How do you build a customer data strategy? It’s harder than it sounds and many enterprises struggle with the process, avoid it altogether, or relegate it to a departmental function (usually IT). But customer data is cross-departmental and cross-functional. There’s often no common or shared understanding of what it is, why it’s important, and who is responsible for its curation and elevation. And decades-worth of technology investments and past data initiatives (some successful, some not) create a healthy dose of skepticism and confusion at any organization about the utility, potential and direction of a customer data strategy.
Fortunately, there is a method to creating alignment, and a roadmap for customer data fluency that provides organizational clarity, a clear technology roadmap, and – most important – clear, tangible business applications for customer data that drive revenue, save money, and improve overall customer experience.
At Actable, we call this approach a Customer Data Enablement Playbook. It’s a three-step discovery framework and process that creates a comprehensive view of an enterprise’s customer data readiness across technology, team and business use-cases and deployments.
Here’s how it works:
Step 1: Business Demands and Use-Cases
The first step – and most crucial – is to assess business demands for customer data. Here we explore questions such as: what does the business want to do through more effective utilization of customer data? What could they do, and what should they do if customer data was “solved for” and flowed freely across the enterprise? What are the key pain-points that can be solved for with better customer data utilization? And how can customer data be leveraged to create more relevant customer experiences in in-bound and outbound communications?

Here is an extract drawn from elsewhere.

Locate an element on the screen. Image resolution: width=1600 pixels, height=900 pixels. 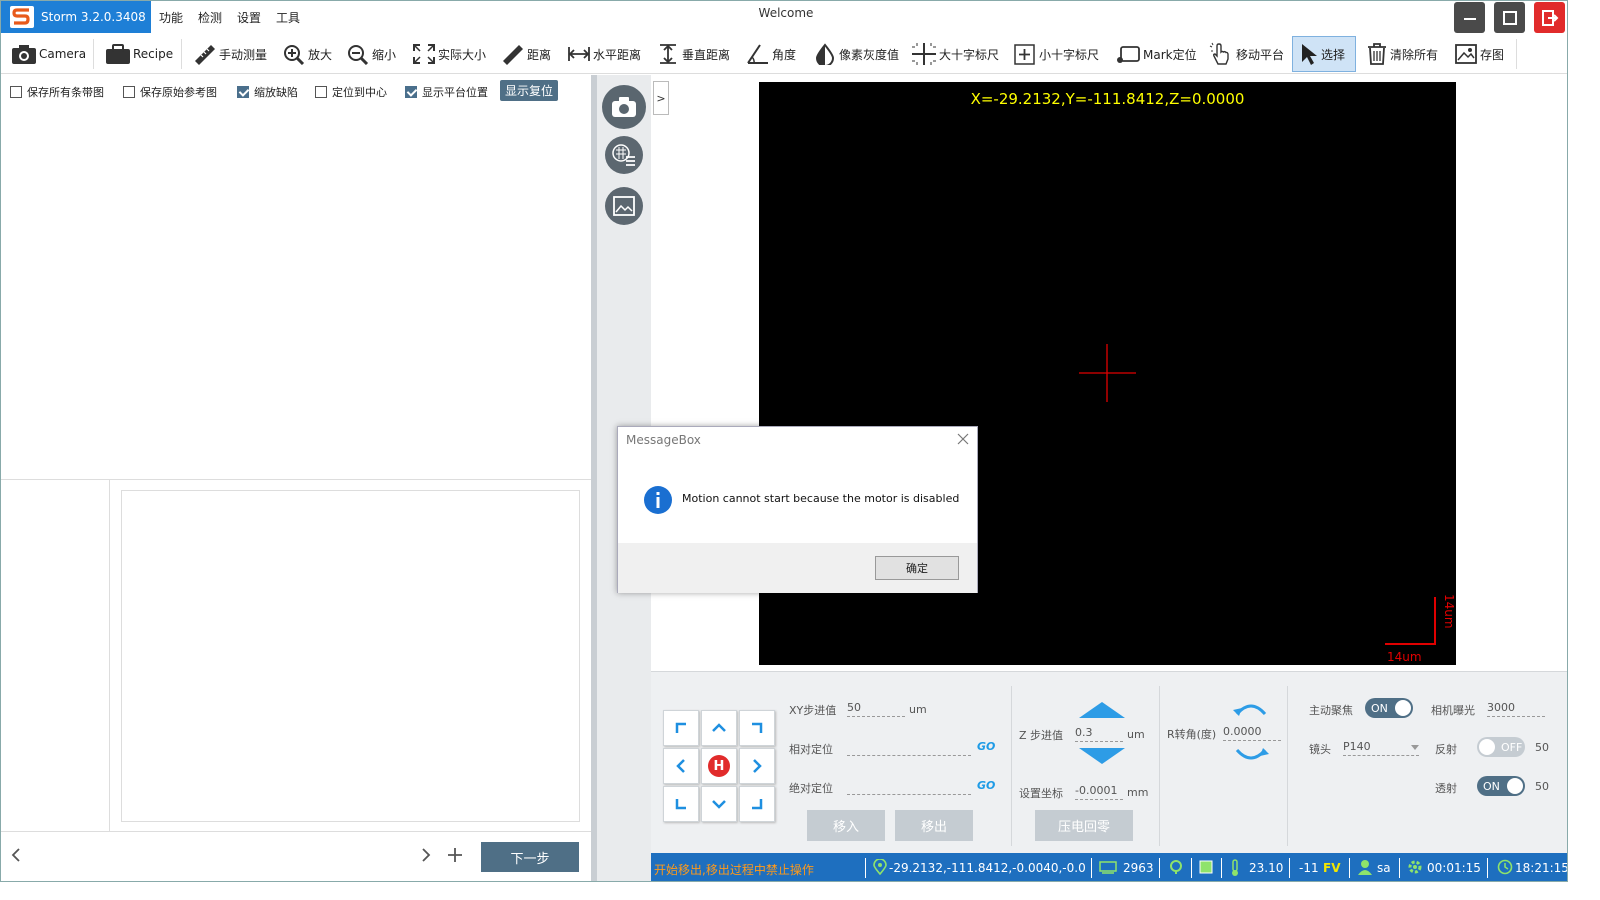
ok-button: 确定 is located at coordinates (917, 568).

Defining these business use-cases lays the groundwork for the technology systems and processes required to fulfill these business needs. Additionally, outlining specific real-world use-cases for customer data creates a share understanding of the utility of what can sometimes be an amorphous “customer data initiative.” Real-world applications for customer data are also the foundation for ROI assessments that underpin the business case for investment in customer data initiatives.
Step 2: Current-State Tech, Team and Data Assessment
The next step is to assess the current state of data readiness across the technology stack, organization and team, and existing data assets. First and foremost, we evaluate the current data assets available: what customer data exists in the enterprise today? How is it captured and how is it accessible? Are there consistent data governance standards across the organization? And what opportunities exist to extend and expand on data capture where assets may be scarce?

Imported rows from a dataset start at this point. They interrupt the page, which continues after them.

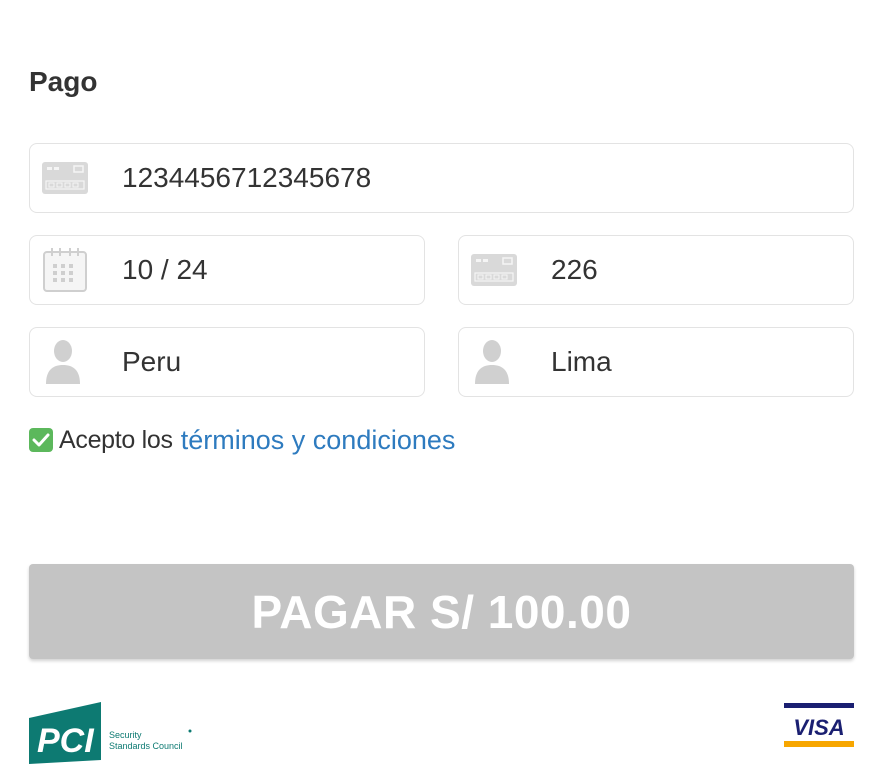  Describe the element at coordinates (64, 82) in the screenshot. I see `section-title: Pago` at that location.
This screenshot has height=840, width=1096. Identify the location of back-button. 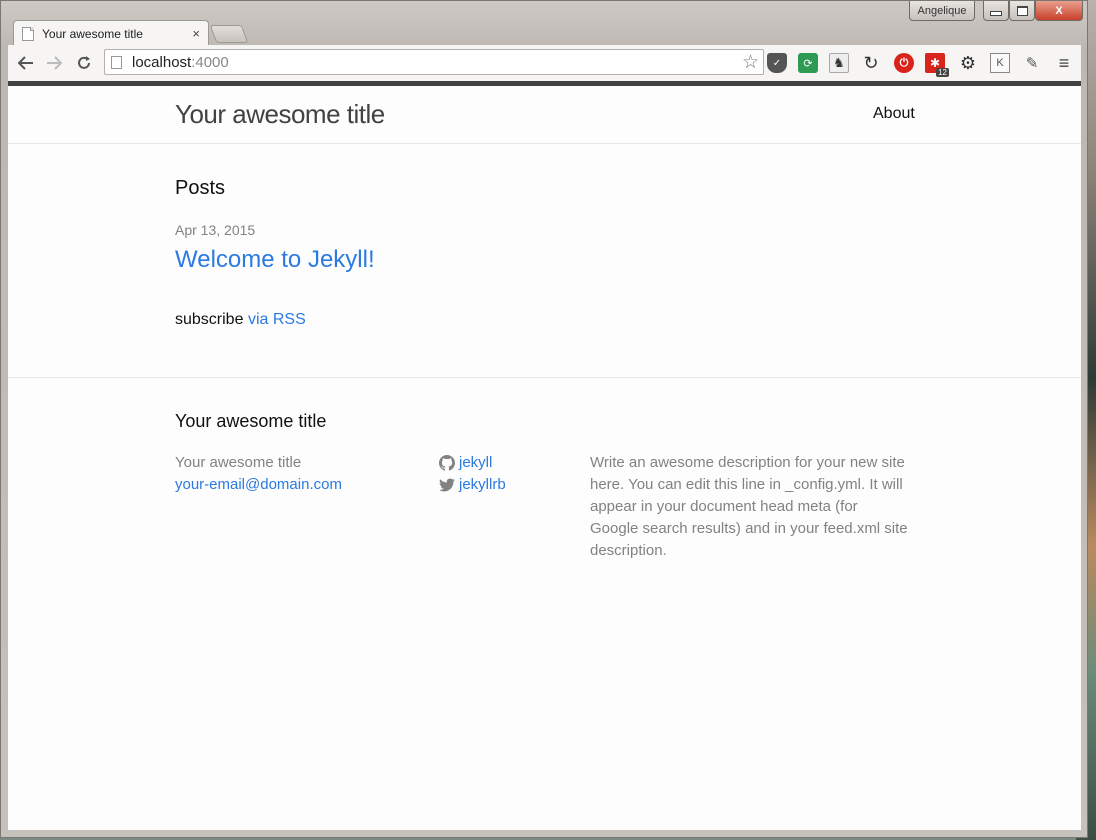
(26, 63).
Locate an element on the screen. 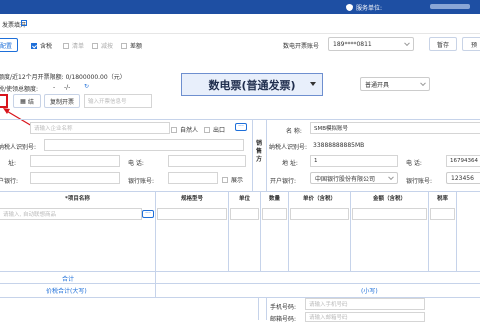  buyer-address-label: 址: is located at coordinates (12, 164).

Next, we evaluate the current technology stack for data capture, opportunities for customer data creation, and the deployment vehicles for activation. How well do these systems work together? Where are there dead-ends and roadblocks? Are constituents getting the data they need, and in a timely fashion?
Finally, an organizational assessment is key to building a comprehensive customer data strategy. Current enterprise organizational structures are often ill-equipped to deal with customer data at a strategic level, as customer data spans departments and functions. Organizational alignment seeks to create a structure where teams can work across departments in the service of customer data, creating clear ownership and accountability.
Step 3: Can, Should, Could Framework Recommendations
The last step in the process is the prescription phase: recommendations which we deliver as a “can, should, could” roadmap. The “can,” includes near-term customer data wins that can roll out with limited investment and have an immediate impact and pay-off. The “should” includes mid-term initiatives that have a high payoff but require coordination, internal resourcing and some investment in tech upgrades and integrations. While the “could” framework describes that ideal state and long-term aspirational goals that can guide the evolution of the strategy over several years. Keep in mind, the “could” is an attainable state, not a pie-in-the-sky aspiration, but a state that requires ongoing commitment to customer data maturity.
At the end of this process an enterprise walks away with three tangible assets: 1) a team and organization aligned around customer data, what it means and why it’s important, 2) a clear roadmap for short-term, mid-term, and long-term execution, across tech, data and team, and 3) an investment case for customer data strategies with tangible use-cases that drive ROI.
From here, Actable’s remit often evolves to bringing the Data Enablement Playbook to fruition and bridging from the consultative discovery and diagnosis phase to actual implementation of systems and processes to drive use case deployment. That is, bringing the “can, should, could” framework to life. While the execution will be different for every enterprise, the framework above has been tried and tested, and provides a clear path for a winning customer data strategy.